**Task**
Repeat the records from the line with "You are a GUI" to the line with "Action: click(156, 39)", leaving out the pictures.

**Material for this task**

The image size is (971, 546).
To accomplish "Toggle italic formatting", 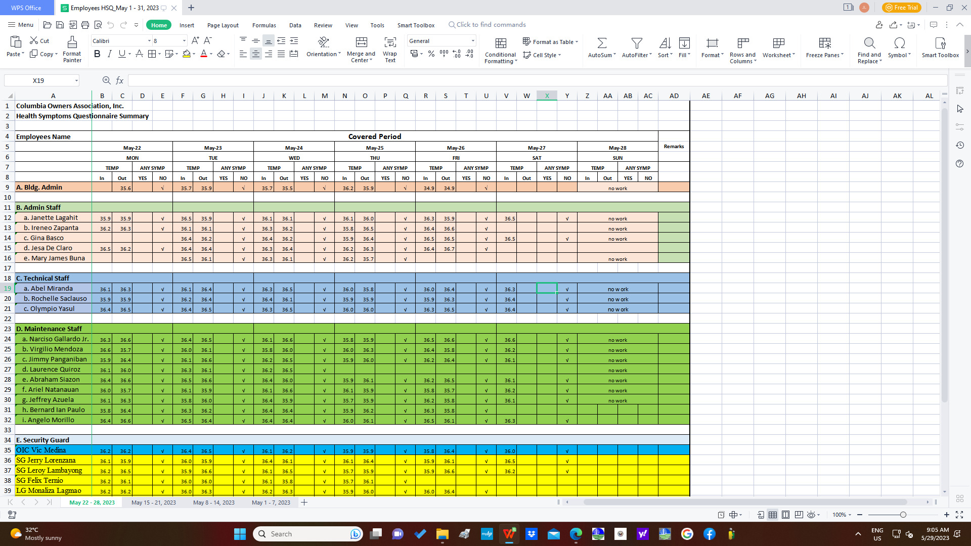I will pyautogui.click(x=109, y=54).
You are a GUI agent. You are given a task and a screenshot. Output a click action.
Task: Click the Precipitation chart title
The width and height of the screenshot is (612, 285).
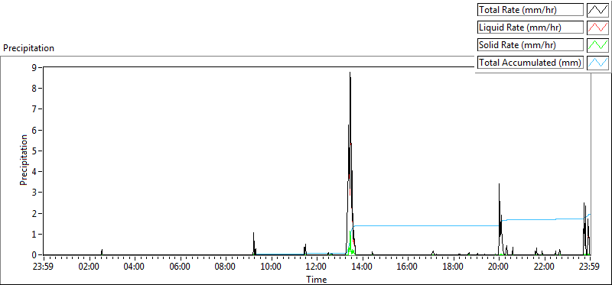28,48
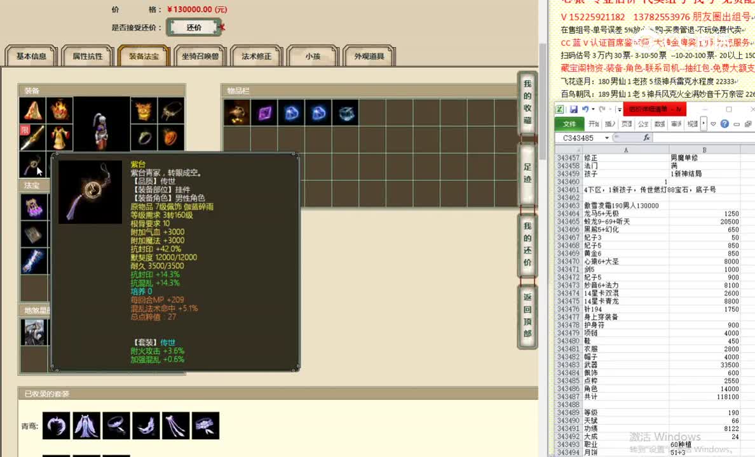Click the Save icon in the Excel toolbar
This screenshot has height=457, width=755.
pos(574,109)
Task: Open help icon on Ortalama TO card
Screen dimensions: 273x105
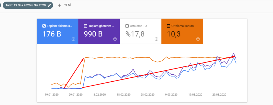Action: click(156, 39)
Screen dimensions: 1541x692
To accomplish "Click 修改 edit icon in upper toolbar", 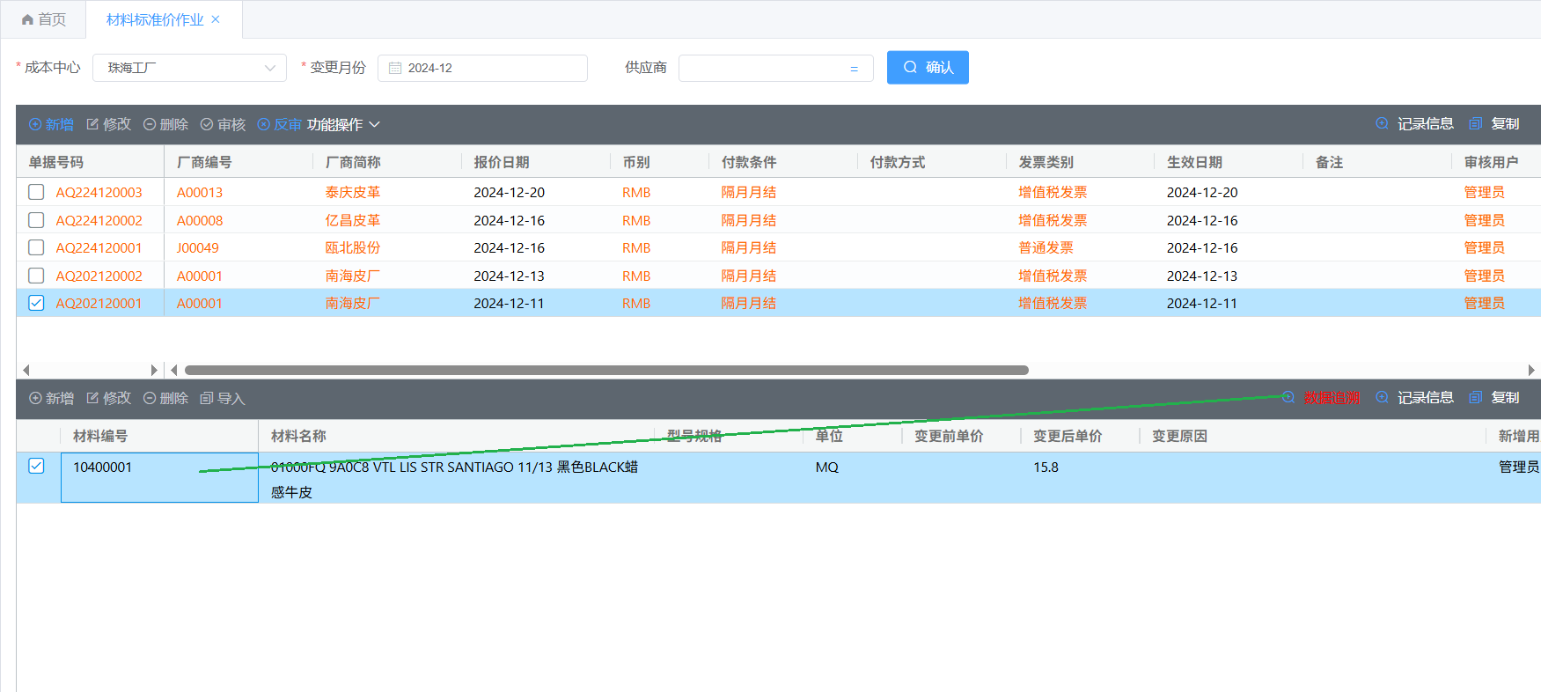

**Complete response**
You are a GUI agent. You are given a task and a screenshot. Output a click action.
Task: Click the Precipitation chart title
The width and height of the screenshot is (612, 285).
28,48
Click the Save icon in the Excel toolbar
This screenshot has height=457, width=755.
pos(574,109)
Task: Open help icon on Ortalama TO card
Screen dimensions: 273x105
Action: click(156, 39)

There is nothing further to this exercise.